Twenty years into her journey as a Catholic, in 2020, Marcia Lane-McGee found out that her baptism might be invalid.
An adult convert to Catholicism who was confirmed after she completed an RCIA program after being raised in the Pentecostal faith, Lane-McGee found out her earlier baptism might not suffice, since it did not use the ancient, Trinitarian formula baptismal creed. After being advised by a priest that she should be re-baptized and re-confirmed, Lane-McGee refrained from receiving Communion. As she considered what it would be like not to be Catholic, she came to the conclusion that her faith is integral to her life.
“If I wasn’t Catholic, I wouldn’t be Christian,” Lane-McGee said. She spoke at a breakout session at the National Black Catholic Congress XIII on July 22 at National Harbor, Maryland. There, she spoke about “Gifts of Black Catholics for the 21st Century Church,” with Shannon Schmidt, who co-hosts the “Plaid Skirts & Basic Black” Black Catholic podcast with Lane-McGee.

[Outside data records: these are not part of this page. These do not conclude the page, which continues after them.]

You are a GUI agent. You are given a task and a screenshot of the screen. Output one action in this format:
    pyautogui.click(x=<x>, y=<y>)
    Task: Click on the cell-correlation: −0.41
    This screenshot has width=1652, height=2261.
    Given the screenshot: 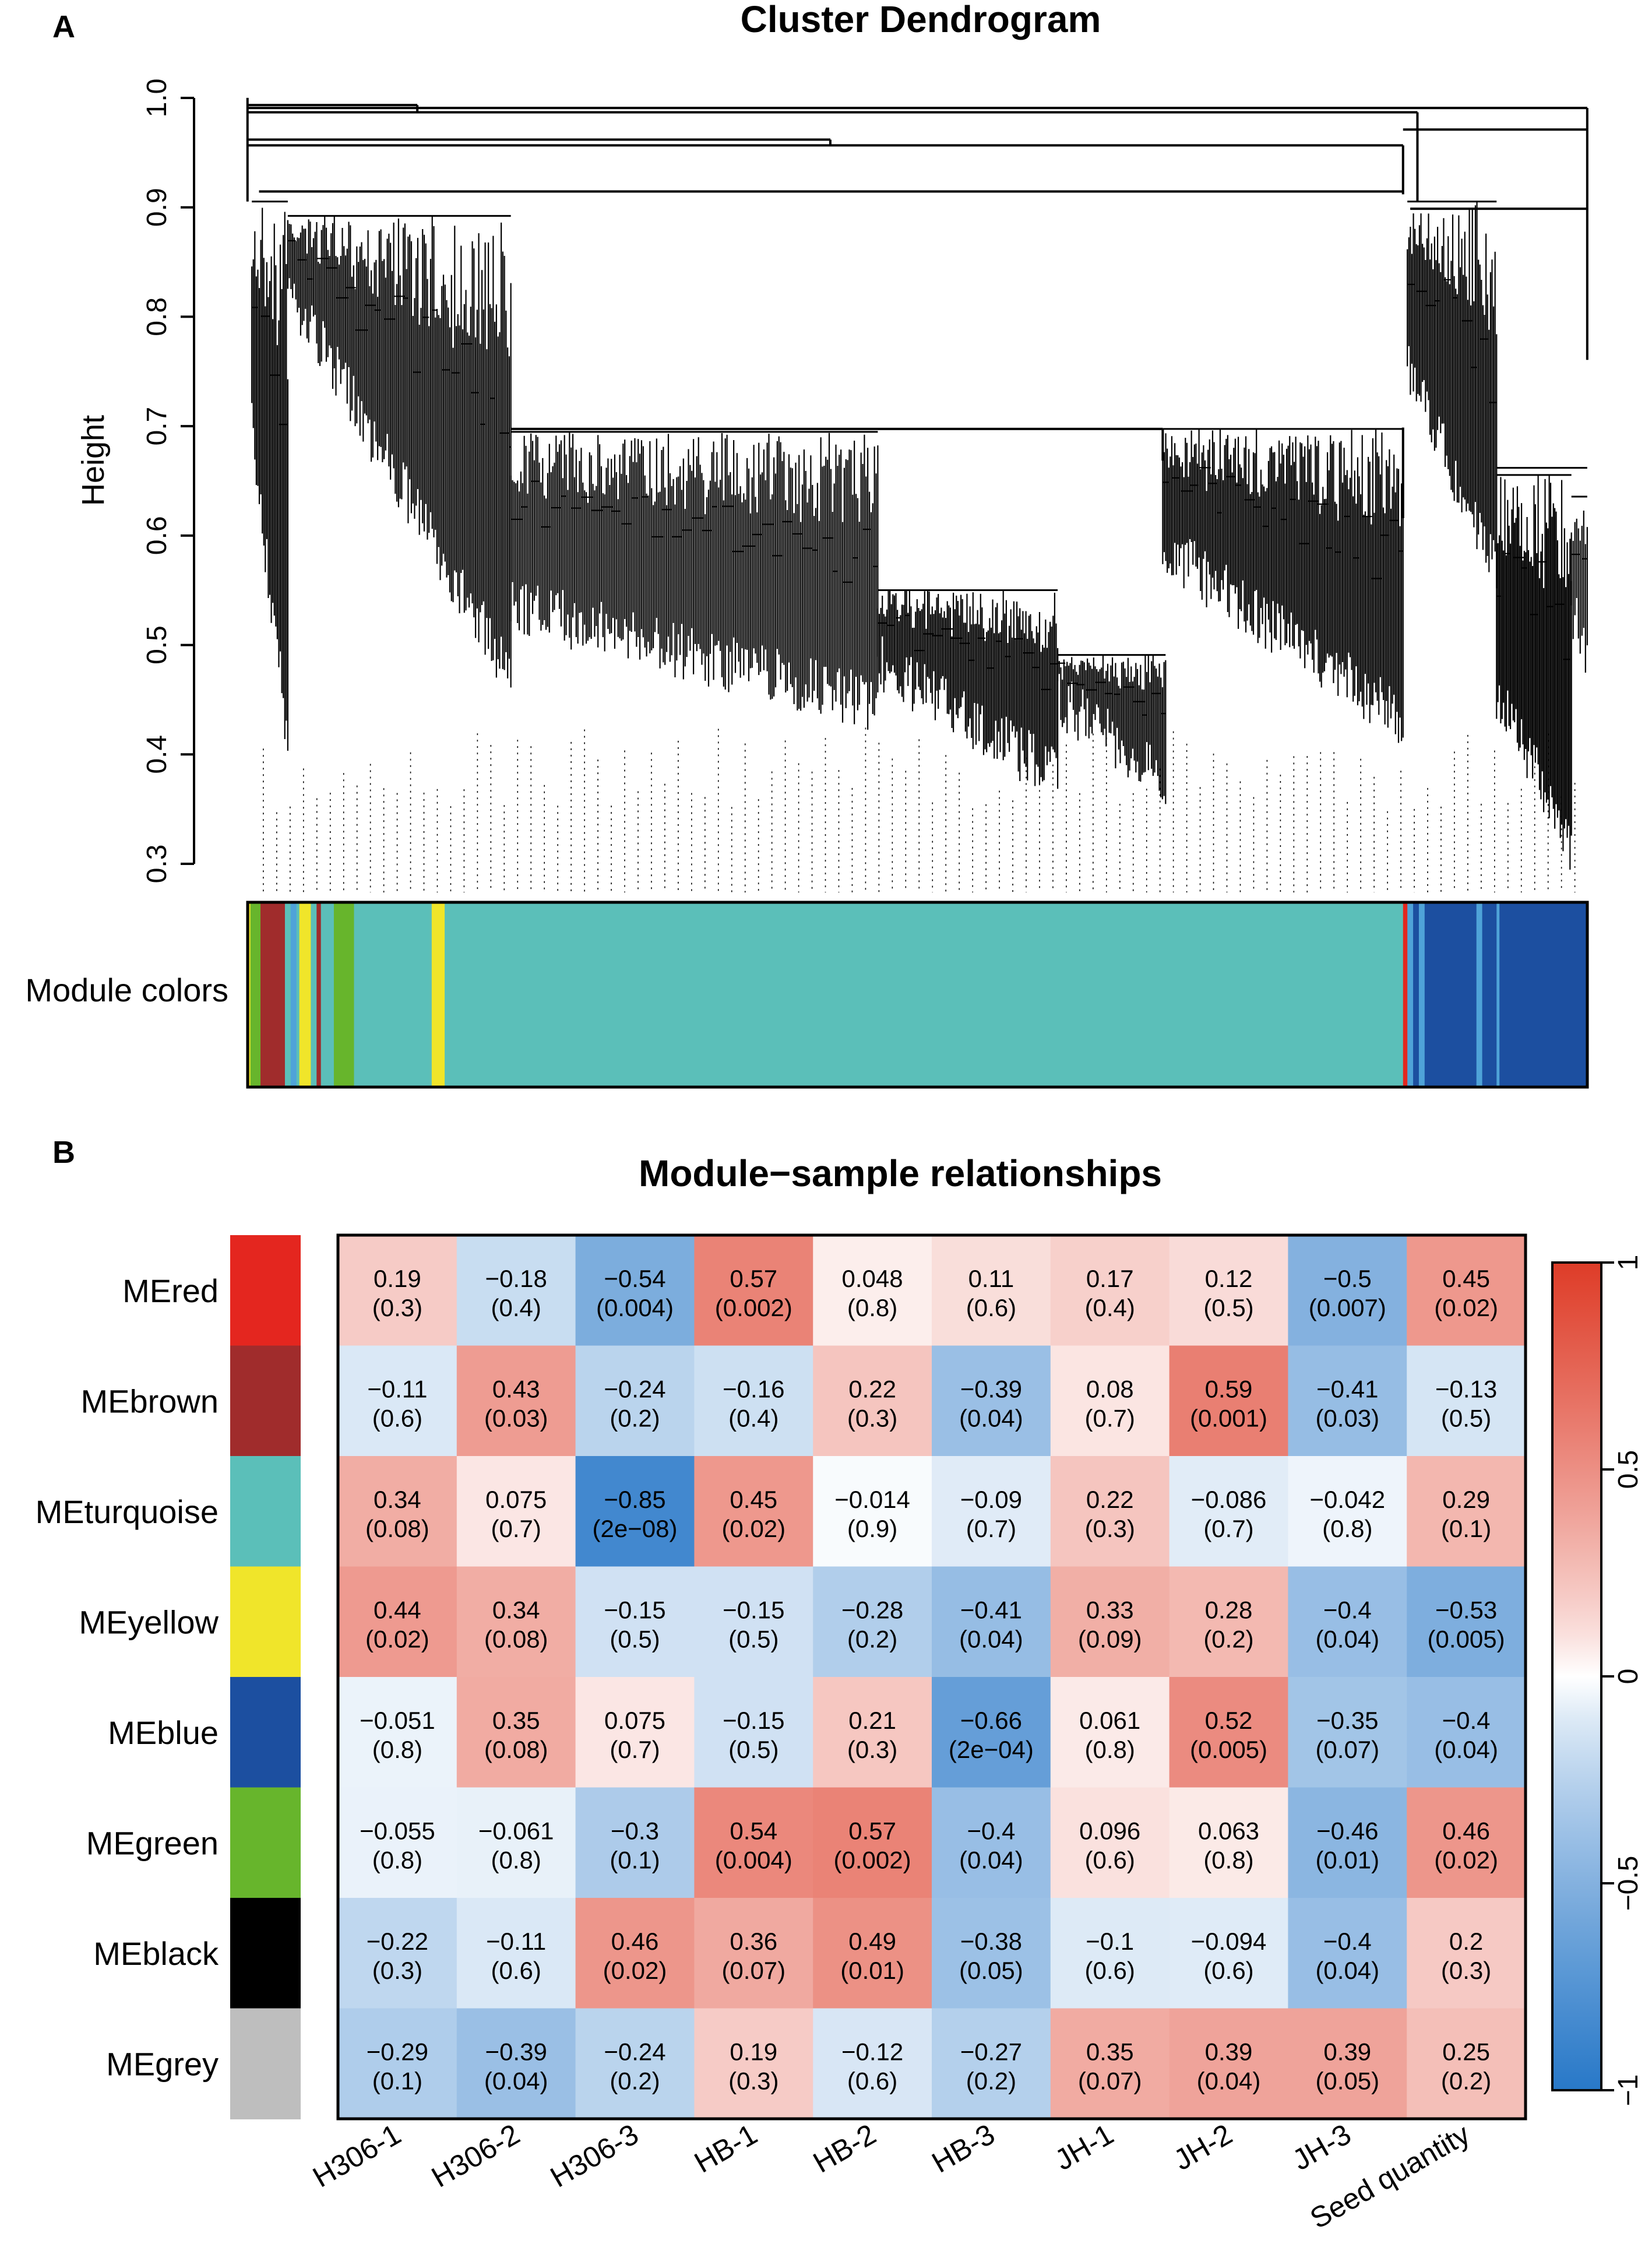 What is the action you would take?
    pyautogui.click(x=991, y=1610)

As the 40th anniversary of What We Have Seen and Heard, the 1984 pastoral letter on evangelization by the U.S. Black bishops to Black Catholics approaches in September of next year, Lane-McGee and Schmidt spoke about four spiritual gifts of Black Catholics identified in the pastoral letter: a contemplative spirit, joyfulness, a holistic nature, and a communal spirit. While Lane-McGee is a Chicago-area Montessori teacher, Schmidt serves as the Archdiocese of Chicago’s Parish Vitality Coordinator, where much of her work is with Black parishes.
“It is the joy that has seen us through” challenges, Lane-McGee said. “If my spirit is joyful, it can lead me to happiness.”

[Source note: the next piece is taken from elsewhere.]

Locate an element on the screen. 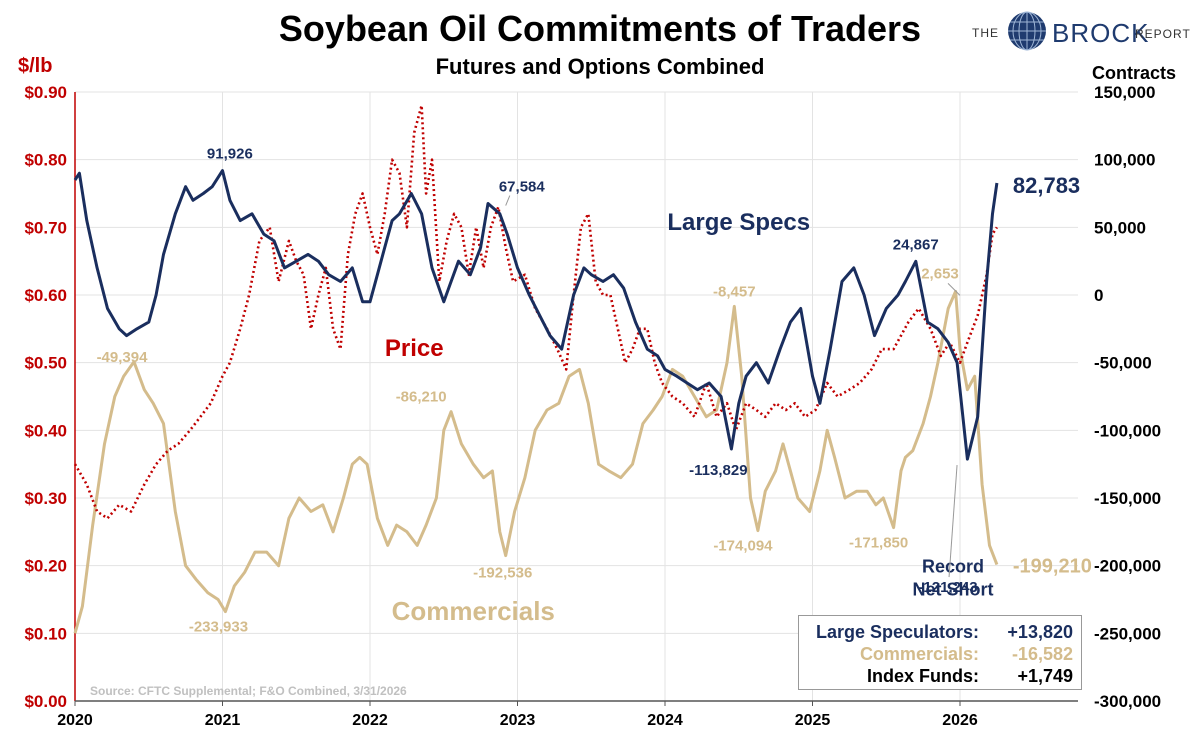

With “deaths of despair,” increasing in the United States, including suicide drug overdoses, and mass shootings. Black Catholics should “cling to the Resurrection,” and engage with local faith communities, while they “work for the kingdom,” Schmidt said. “We need to be in community and in relationship,” she said.
Lane-McGee joked that any church becomes a “Black church” when she is present and jested that she inevitably roots for Black families competing on Family Feud. “Everyone in this room has a praying grandmother,” she said, joking about how Black families have tended to be more religious than other Americans. “I don’t know a Black person that I don’t consider as family,” she added. “I don’t know if I like you yet,” she quickly modified her previous comment, which drew laughter from the audience.
While Lane-McGee and Schmidt feel at home in Black Catholic churches, they believe, with Pope Francis, that there can be “unity in diversity,” with Catholics through the world united in the Apostles Creed, in the sacraments and teachings of the Church, and in their communion with the bishop of Rome. “We are not uniform, but we are unified,” Schmidt said.
“We have to respect each culture’s wisdom,” Schmidt said.
She recalled how Franciscan missionaries used ornate monstrances to store the Eucharist for devotion in Latin America to show that Jesus Christ in the Blessed Sacrament is “higher than (their) sun god” and how these monstrances have come in use in churches around the world, and example of how one culture within the Catholic Church can be adopted in others.
Ultimately, the two speakers emphasized that the gifts of Black Catholics are not solely to be shared with each other but with other Catholics, as well as other Americans.